I'm writing an XML parser in C# .Net and for this particular chunk of XML I'm having a difficult time conceptualizing how I would parse and store it's relationship in a database. See sample xml below:
<Article name="x" date="y">
<Words>
<Category ID="1000" Name="Person">
<Keyword ID="1124" Name="Adult">
<Keyword ID="1125" Name="Female" />
</Keyword>
</Category>
<Category ID="1000" Name="Person">
<Keyword ID="1124" Name="Adult">
<Keyword ID="1126" Name="Male" />
</Keyword>
</Category>
</Words>
</Article>
So you can see there are N Categories each containing N nested keyword nodes. What is the best way to represent this relational data?
I have a master XML doc of all the possible Keyword and Category combinations. This is my first thought but please correct me if there is a better way:
Then I could just do a join and recursively find all the parents of the bottom most keyword node.

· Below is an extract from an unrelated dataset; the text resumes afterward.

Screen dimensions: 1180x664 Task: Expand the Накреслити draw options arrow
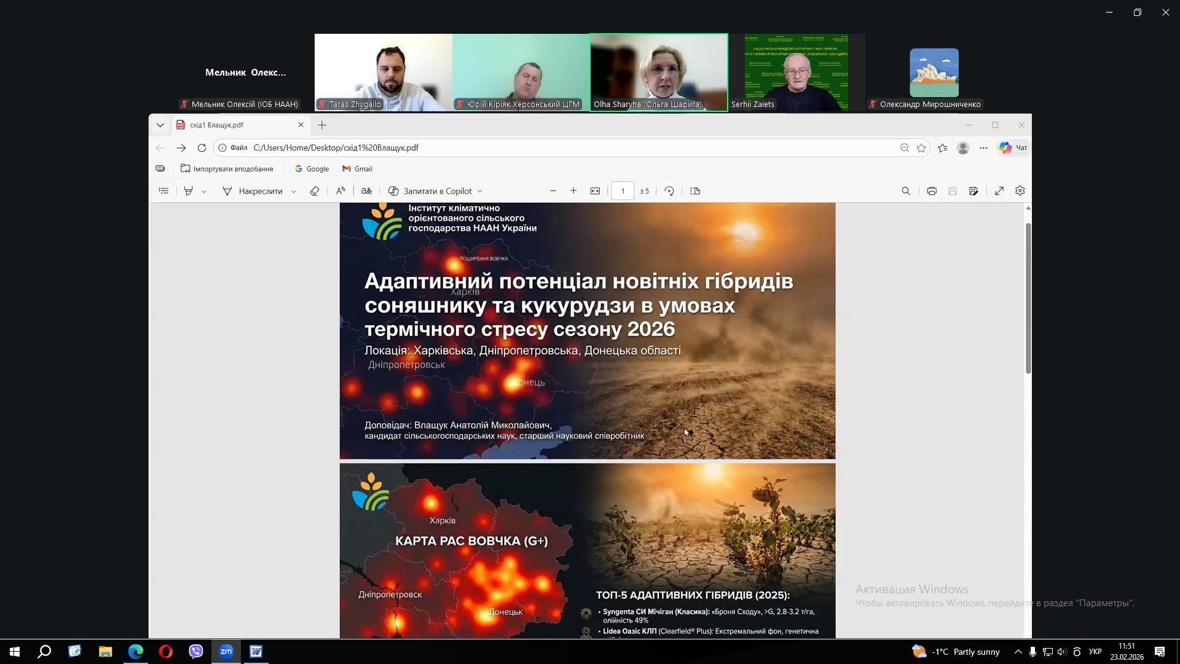[294, 192]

If you want to get only bottom most keywords, then you can simply check if keyword element contains any child nodes before selecting it:
var xdoc = XDocument.Load(path_to_xml);
var keywords = from k in xdoc.Descendants("Keyword")
where !k.Elements().Any()
select new
{
ID = (int)k.Attribute("ID"),
Name = (string)k.Attribute("Name")
};
Output:
{ ID = 1125, Name = Female }
{ ID = 1126, Name = Male }
UPDATE: XPath solution to get leaf Keyword elements
var keywords = xdoc.XPathSelectElements("//Keyword[not(*)]");